→ **BRIEF**
Restate word for word the lines of the entries below, starting with the line that holds "You are a GUI" and ending with the line that holds "This screenshot has height=803, width=1512.", and no others.

RECORDS FOR THE EXERCISE below:

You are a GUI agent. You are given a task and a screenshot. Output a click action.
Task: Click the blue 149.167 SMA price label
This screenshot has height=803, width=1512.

End of RECORDS FOR THE EXERCISE.
RECORDS FOR THE EXERCISE below:

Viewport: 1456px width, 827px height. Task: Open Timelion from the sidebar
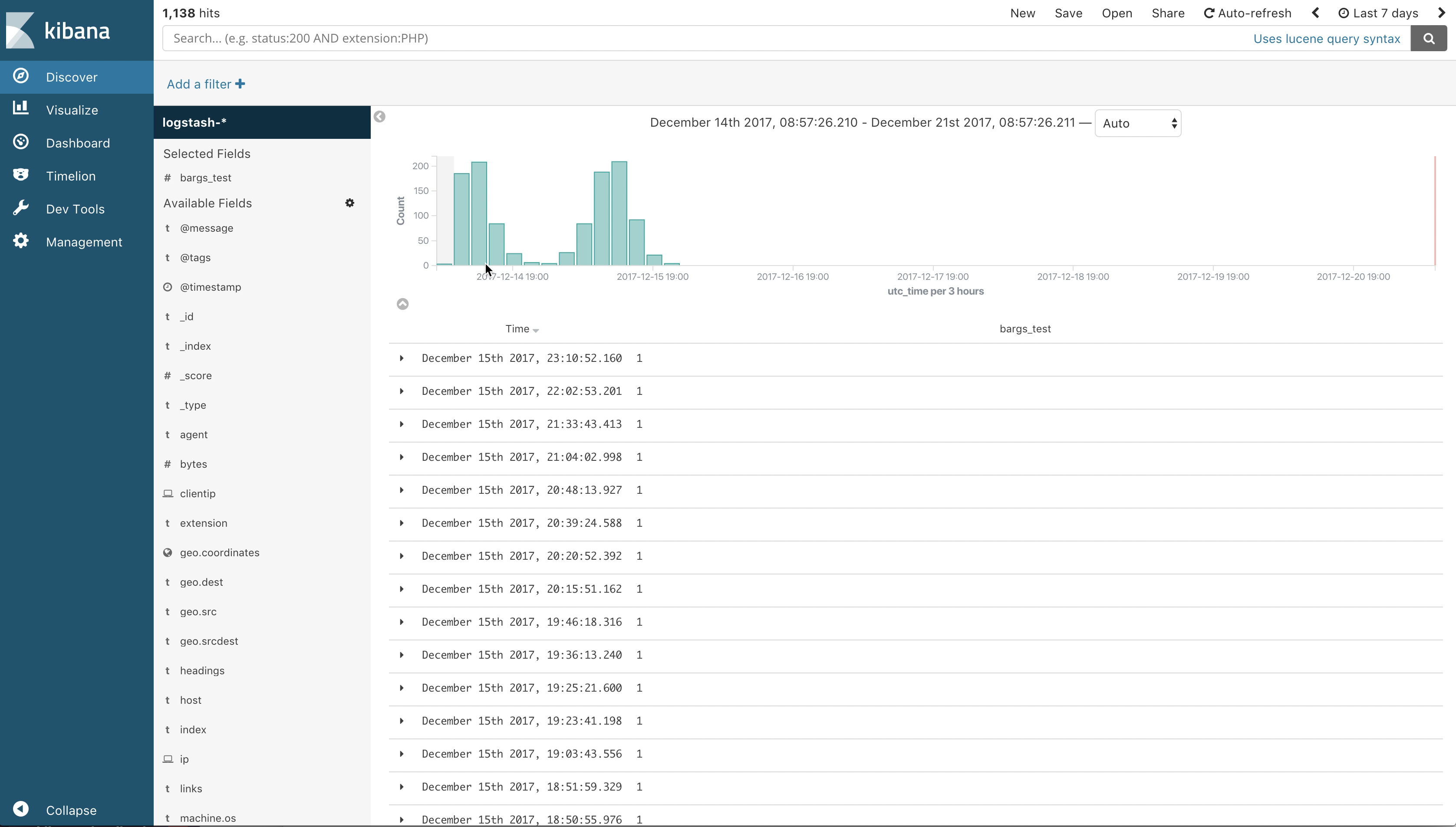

End of RECORDS FOR THE EXERCISE.
RECORDS FOR THE EXERCISE below:

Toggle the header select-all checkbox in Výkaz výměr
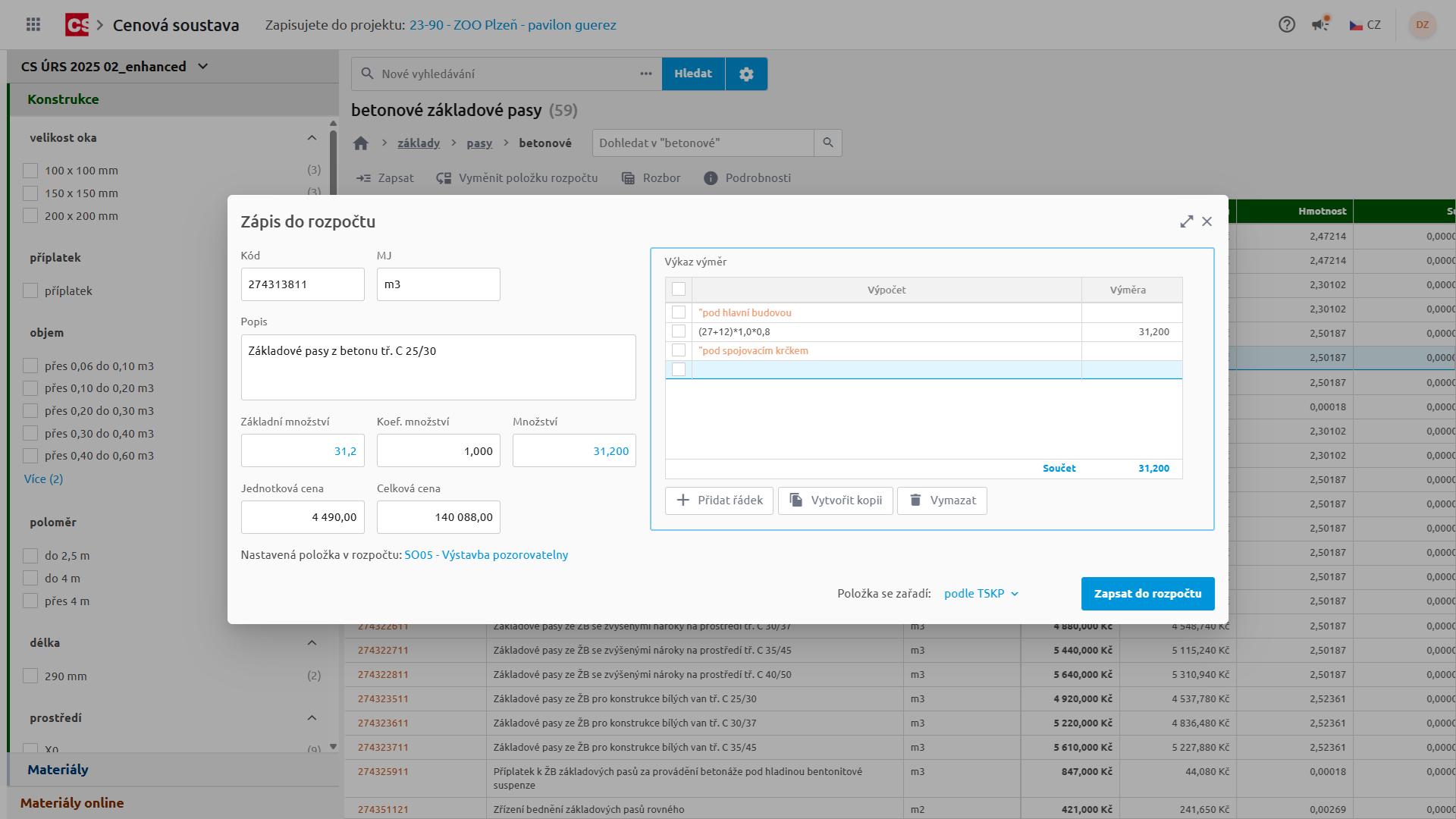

End of RECORDS FOR THE EXERCISE.

→ **RESPONSE BELOW**
You are a GUI agent. You are given a task and a screenshot. Output a click action.
Task: Click the blue 149.167 SMA price label
This screenshot has height=803, width=1512.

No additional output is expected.